11 de agosto de 2007

Ganhar asas num trapézio

SOBERBA. «Deixa-te estar sozinho! Deixa as coisas acontecerem. Mantém-te sério! Olha mais do que uma vez! Mantém o teu espírito. Mantém a distância. Mantém a palavra!» CASSIEL (Otto Sander) em «As Asas do Desejo»

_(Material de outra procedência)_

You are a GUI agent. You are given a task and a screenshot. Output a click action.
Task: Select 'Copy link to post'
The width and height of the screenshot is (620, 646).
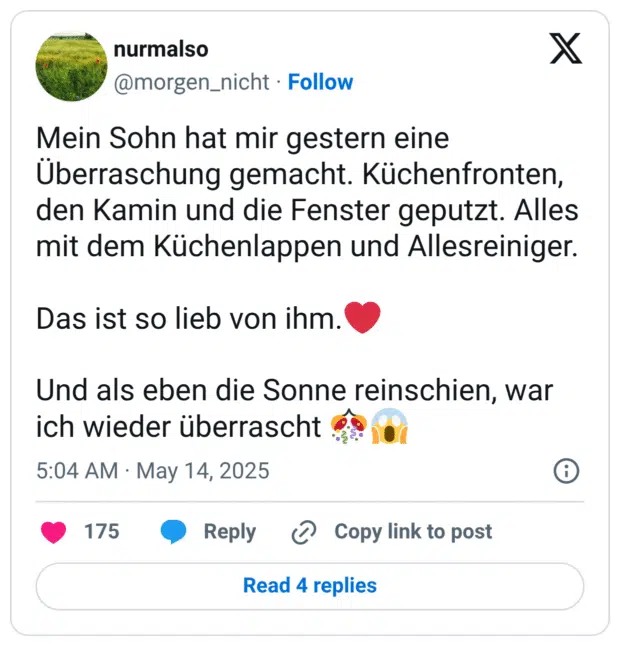tap(412, 532)
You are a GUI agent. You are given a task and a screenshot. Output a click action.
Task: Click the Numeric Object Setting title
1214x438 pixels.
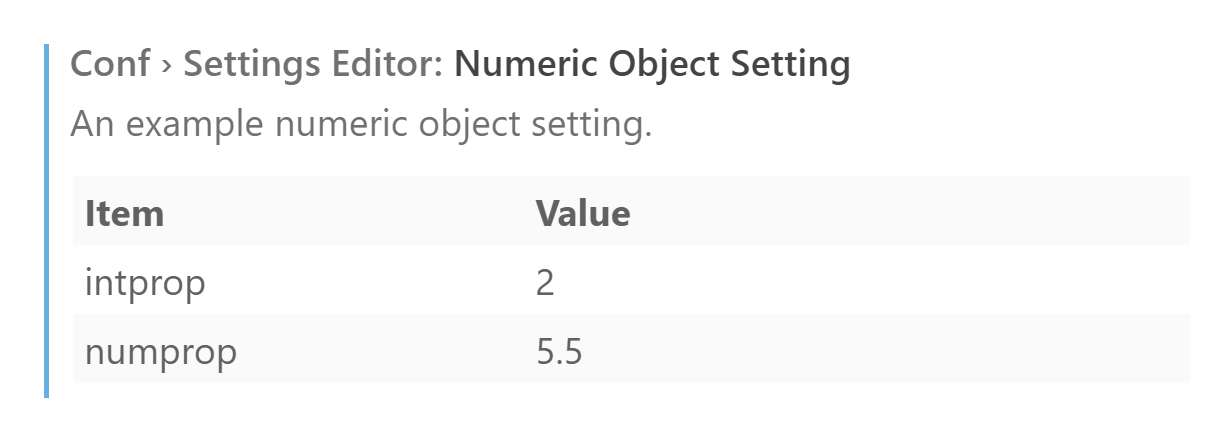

A imagem é do clássico de Wim Wenders AS ASAS DO DESEJO, mas não é sobre este maravilhoso filme que quero centrar o meu texto. Ou melhor, parto dele para chegar a uma outra experiência, sentida na pele há dois dias. Decidi ir ver o espectáculo de circo aéreo OLA KALA, do grupo francês Les Arts Sauts, em exibição numa tenda arredondada gigante, estrategicamente localizada no Centro Cultural de Belém. Se bem se recordam, no crepuscular filme de Wenders, um anjo desejava ser humano e, por entre simples reflexões sobre o prazer de ser humano, deixa-se deslumbrar por uma trapezista de sorriso plácido e cabelos encaracolados. No fundo, ele é um ser transcendente, ela é o elo realista da história. Pois bem: no espectáculo de novo circo a que assisti, são os trapezistas que parecem anjos, lá no alto, por entre uma bruma cénica, que levitam entre acrobacias mais intensas e místicas do que os banais números dos espectáculos circenses de Natal. O grande mérito de OLA KALA é fazer-nos acreditar de novo no poder ilusório, testar convenções espacio-temporais e assumir a extrema beleza que é testar as leis da gravidade como se fosse a coisa mais singela do mundo. Depois há a música, possante e incisiva, onde predominam as cordas e as ambiências rítmicas (neste espectáculo, até a banda levita... literalmente!), que ilustra e aprofunda os vários números que se sucedem sem pressa. Sem cair no niilismo sensível dos shows do grupo De La Guarda, este é um momento de novo circo (essencialmente, pensado) que incide sobre a estética do movimento aéreo, com diversas acrobacias relacionadas com o voo e com a queda... a 12 metros do chão. A produção do OLA KALA descreve-o na perfeição: «Os corpos substituem as palavras e formam uma linguagem própria que tem o trapézio como suporte.» Sim, aqui não é possível falar. O corpo deixa passar todas as emoções, dita o ritmo e gere um momento de suspensão da rotina. É também por este silêncio que me lembrei de AS ASAS DO DESEJO. Dos instantes de paixão entre o protagonista e a bela trapezista, sendo que ele a visitava diariamente ao pequeno circo onde actuava, deixando-se comover pela sua vulnerabilidade. E isso bastava.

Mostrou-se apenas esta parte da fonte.